Express the material from the line with "You are a GUI" to the line with "tap(110, 42)" as a numbered list, leaving out blank lines.

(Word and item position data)
- - -
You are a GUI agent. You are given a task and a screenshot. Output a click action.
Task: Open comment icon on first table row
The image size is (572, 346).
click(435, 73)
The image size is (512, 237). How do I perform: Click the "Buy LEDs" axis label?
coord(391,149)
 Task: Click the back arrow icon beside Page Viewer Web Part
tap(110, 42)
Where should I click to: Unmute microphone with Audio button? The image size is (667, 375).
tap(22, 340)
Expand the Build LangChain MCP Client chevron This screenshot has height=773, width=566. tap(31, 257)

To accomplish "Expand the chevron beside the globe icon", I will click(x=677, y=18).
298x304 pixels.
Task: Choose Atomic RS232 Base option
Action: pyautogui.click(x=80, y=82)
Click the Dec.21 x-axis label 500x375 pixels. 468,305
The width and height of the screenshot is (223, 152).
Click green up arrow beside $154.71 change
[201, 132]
- - -
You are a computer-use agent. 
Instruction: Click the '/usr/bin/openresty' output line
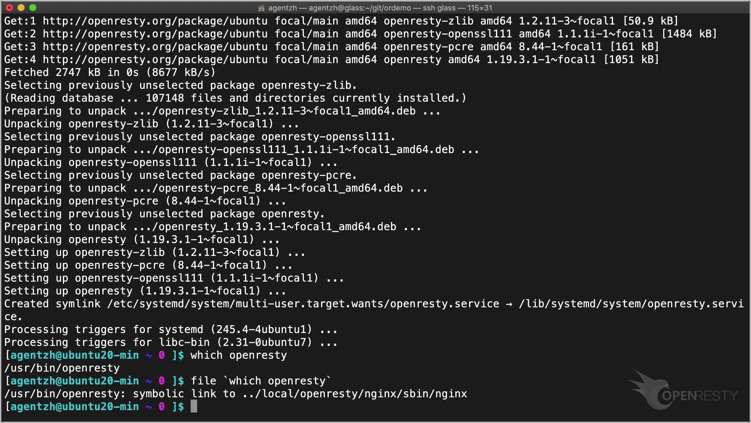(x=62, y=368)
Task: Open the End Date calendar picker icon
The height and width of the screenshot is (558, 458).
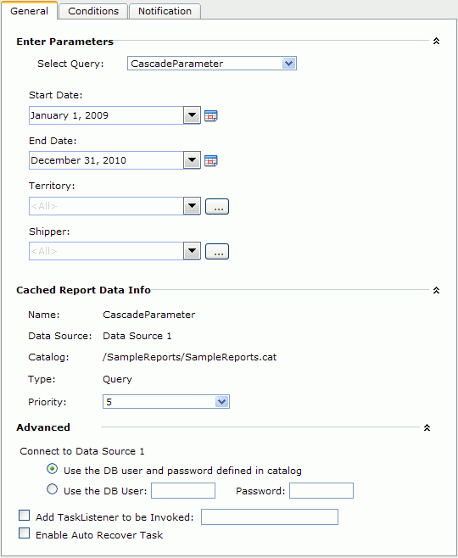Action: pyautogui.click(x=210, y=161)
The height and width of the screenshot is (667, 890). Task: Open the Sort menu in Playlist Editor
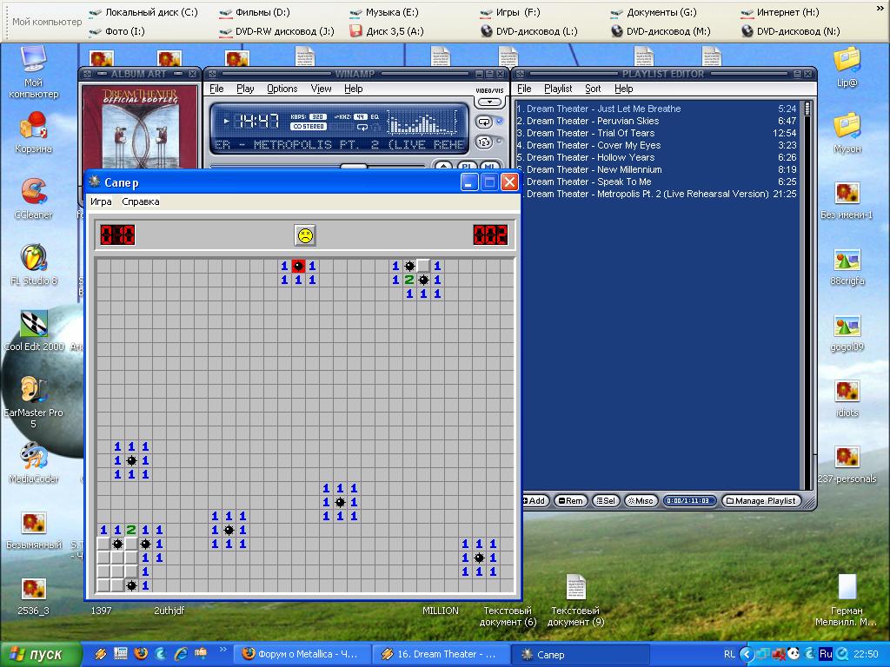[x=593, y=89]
- - -
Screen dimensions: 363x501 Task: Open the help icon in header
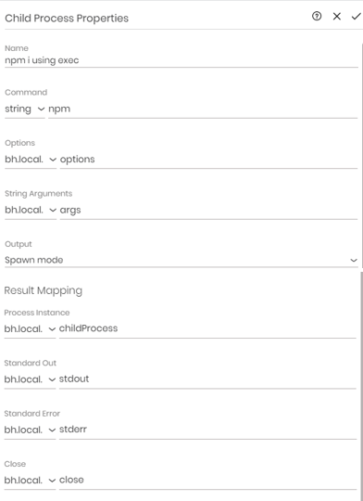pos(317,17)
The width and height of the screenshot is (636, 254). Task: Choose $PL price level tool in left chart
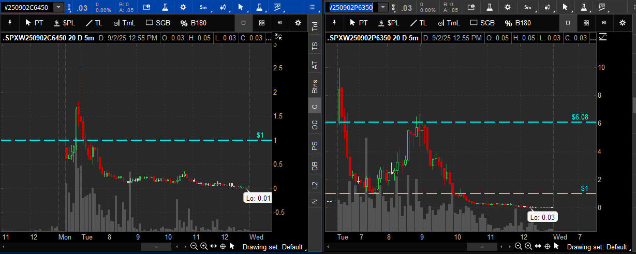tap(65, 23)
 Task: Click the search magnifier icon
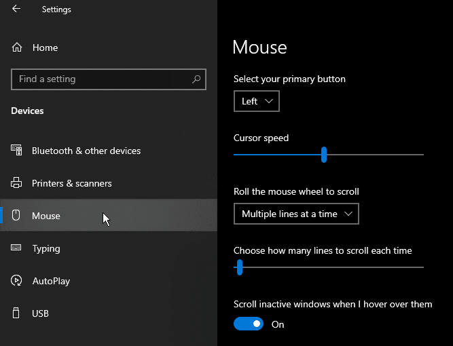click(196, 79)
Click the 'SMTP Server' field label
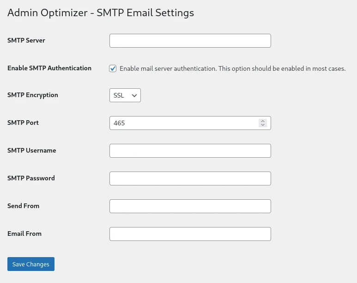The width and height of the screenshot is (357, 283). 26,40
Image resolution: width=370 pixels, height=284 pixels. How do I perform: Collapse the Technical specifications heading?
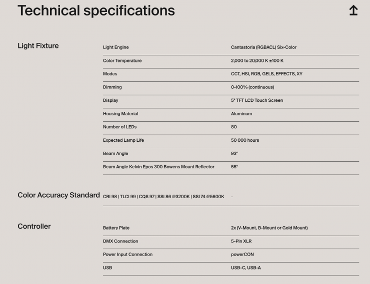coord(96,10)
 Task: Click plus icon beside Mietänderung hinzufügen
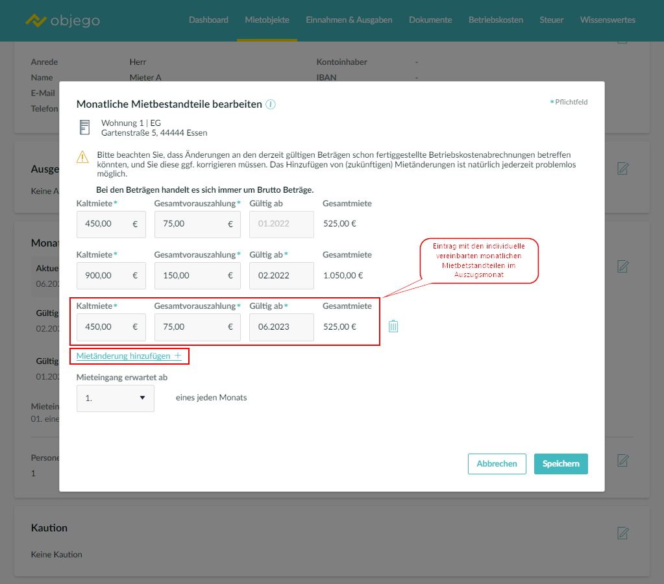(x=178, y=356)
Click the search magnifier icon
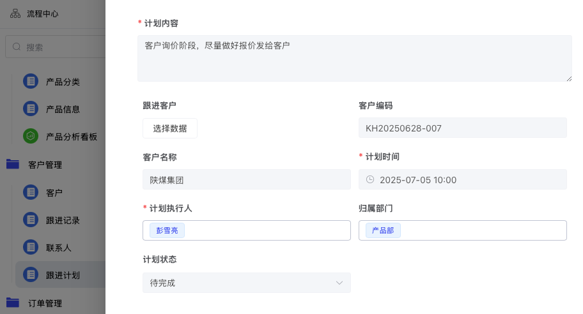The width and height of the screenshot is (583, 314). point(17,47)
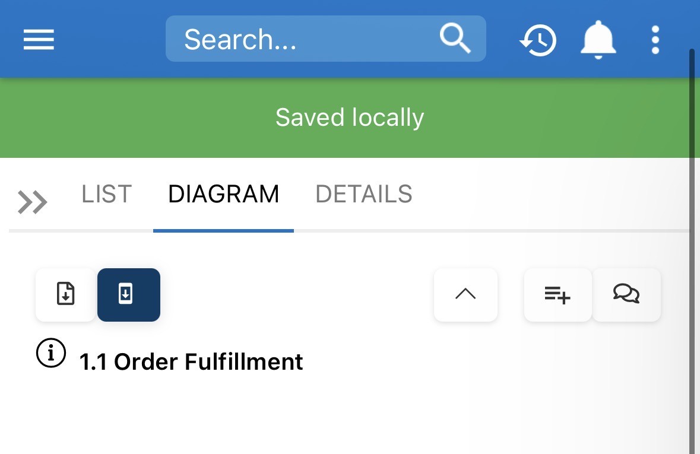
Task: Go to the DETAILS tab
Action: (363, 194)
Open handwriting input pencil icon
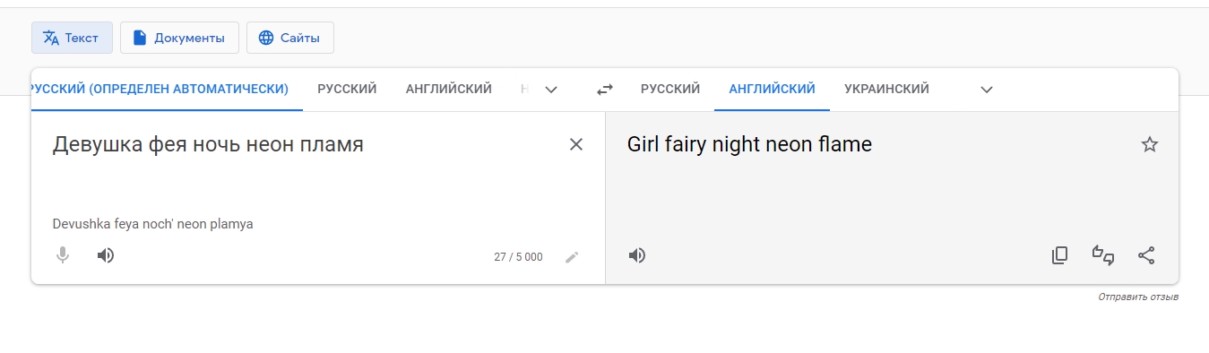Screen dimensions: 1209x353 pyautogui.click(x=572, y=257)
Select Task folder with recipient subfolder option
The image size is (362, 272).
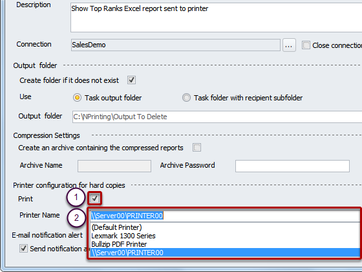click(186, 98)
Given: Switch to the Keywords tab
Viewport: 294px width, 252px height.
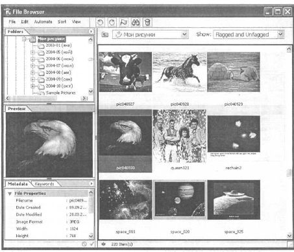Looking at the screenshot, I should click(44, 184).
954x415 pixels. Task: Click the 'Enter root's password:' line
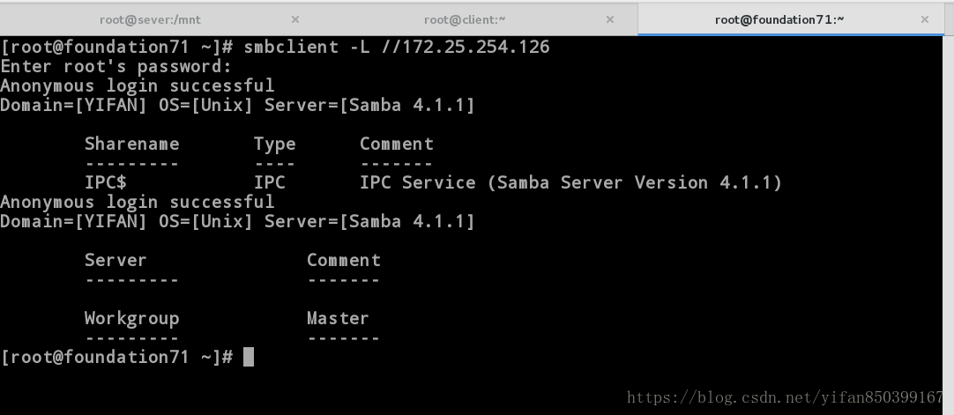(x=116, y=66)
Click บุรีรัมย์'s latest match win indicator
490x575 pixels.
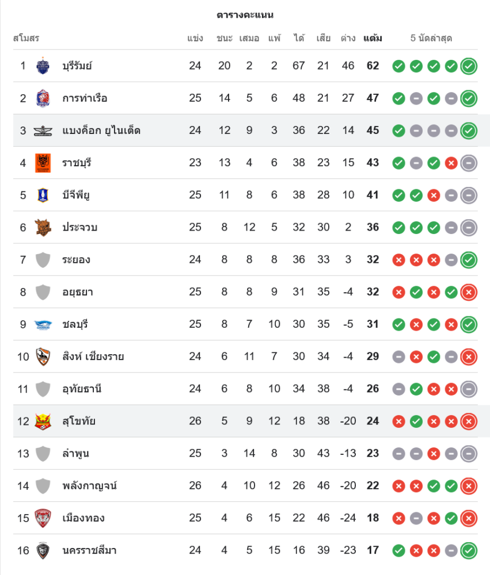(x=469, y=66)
- - -
▸ CORRECT RESPONSE:
1. You are a GUI agent. You are given a task and a screenshot. Output a click action.
2. Task: Open comment icon on first table row
3. The image size is (572, 346).
4. click(435, 73)
5. The image size is (512, 237). How do I perform: Click the "Buy LEDs" axis label?
6. coord(391,149)
7.  Task: Click the back arrow icon beside Page Viewer Web Part
8. tap(110, 42)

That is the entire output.